Record excerpts
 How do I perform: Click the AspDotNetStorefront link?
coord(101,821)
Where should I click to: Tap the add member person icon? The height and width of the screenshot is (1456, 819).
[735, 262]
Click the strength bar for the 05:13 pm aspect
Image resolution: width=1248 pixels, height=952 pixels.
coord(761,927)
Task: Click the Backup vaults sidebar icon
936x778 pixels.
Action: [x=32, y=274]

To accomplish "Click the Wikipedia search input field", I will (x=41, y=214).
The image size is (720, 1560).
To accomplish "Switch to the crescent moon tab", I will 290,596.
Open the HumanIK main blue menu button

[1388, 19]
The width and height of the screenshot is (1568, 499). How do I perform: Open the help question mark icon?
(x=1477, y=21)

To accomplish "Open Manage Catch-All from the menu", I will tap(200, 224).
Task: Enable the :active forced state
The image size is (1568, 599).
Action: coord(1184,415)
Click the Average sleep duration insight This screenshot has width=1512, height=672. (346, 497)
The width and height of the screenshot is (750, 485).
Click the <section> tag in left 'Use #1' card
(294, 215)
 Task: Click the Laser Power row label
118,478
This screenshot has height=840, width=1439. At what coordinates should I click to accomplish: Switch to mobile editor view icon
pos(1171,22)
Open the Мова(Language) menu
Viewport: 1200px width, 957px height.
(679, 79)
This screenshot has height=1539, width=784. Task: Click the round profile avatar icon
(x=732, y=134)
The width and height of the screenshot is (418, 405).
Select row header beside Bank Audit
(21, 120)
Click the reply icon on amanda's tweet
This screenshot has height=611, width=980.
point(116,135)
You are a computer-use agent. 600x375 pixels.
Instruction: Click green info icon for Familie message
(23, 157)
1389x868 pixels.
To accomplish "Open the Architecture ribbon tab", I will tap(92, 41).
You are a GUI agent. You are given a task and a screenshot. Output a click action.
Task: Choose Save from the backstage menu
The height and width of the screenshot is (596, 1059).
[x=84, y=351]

Problem statement
Recast the data above as a JSON list of strings, with one string for each line and blank lines omitted.

Response to this task
[
  " How do I perform: Click the AspDotNetStorefront link?",
  "coord(101,821)",
  "Where should I click to: Tap the add member person icon? The height and width of the screenshot is (1456, 819).",
  "[735, 262]",
  "Click the strength bar for the 05:13 pm aspect",
  "Image resolution: width=1248 pixels, height=952 pixels.",
  "coord(761,927)",
  "Task: Click the Backup vaults sidebar icon",
  "936x778 pixels.",
  "Action: [x=32, y=274]",
  "To accomplish \"Click the Wikipedia search input field\", I will (x=41, y=214).",
  "The image size is (720, 1560).",
  "To accomplish \"Switch to the crescent moon tab\", I will 290,596.",
  "Open the HumanIK main blue menu button",
  "[1388, 19]",
  "The width and height of the screenshot is (1568, 499). How do I perform: Open the help question mark icon?",
  "(x=1477, y=21)",
  "To accomplish \"Open Manage Catch-All from the menu\", I will tap(200, 224).",
  "Task: Enable the :active forced state",
  "The image size is (1568, 599).",
  "Action: coord(1184,415)",
  "Click the Average sleep duration insight This screenshot has width=1512, height=672. (346, 497)",
  "The width and height of the screenshot is (750, 485).",
  "Click the <section> tag in left 'Use #1' card",
  "(294, 215)",
  " Task: Click the Laser Power row label",
  "118,478",
  "This screenshot has height=840, width=1439. At what coordinates should I click to accomplish: Switch to mobile editor view icon",
  "pos(1171,22)",
  "Open the Мова(Language) menu",
  "Viewport: 1200px width, 957px height.",
  "(679, 79)",
  "This screenshot has height=1539, width=784. Task: Click the round profile avatar icon",
  "(x=732, y=134)",
  "The width and height of the screenshot is (418, 405).",
  "Select row header beside Bank Audit",
  "(21, 120)",
  "Click the reply icon on amanda's tweet",
  "This screenshot has height=611, width=980.",
  "point(116,135)",
  "You are a computer-use agent. 600x375 pixels.",
  "Instruction: Click green info icon for Familie message",
  "(23, 157)",
  "1389x868 pixels.",
  "To accomplish \"Open the Architecture ribbon tab\", I will tap(92, 41).",
  "You are a GUI agent. You are given a task and a screenshot. Output a click action.",
  "Task: Choose Save from the backstage menu",
  "The height and width of the screenshot is (596, 1059).",
  "[x=84, y=351]"
]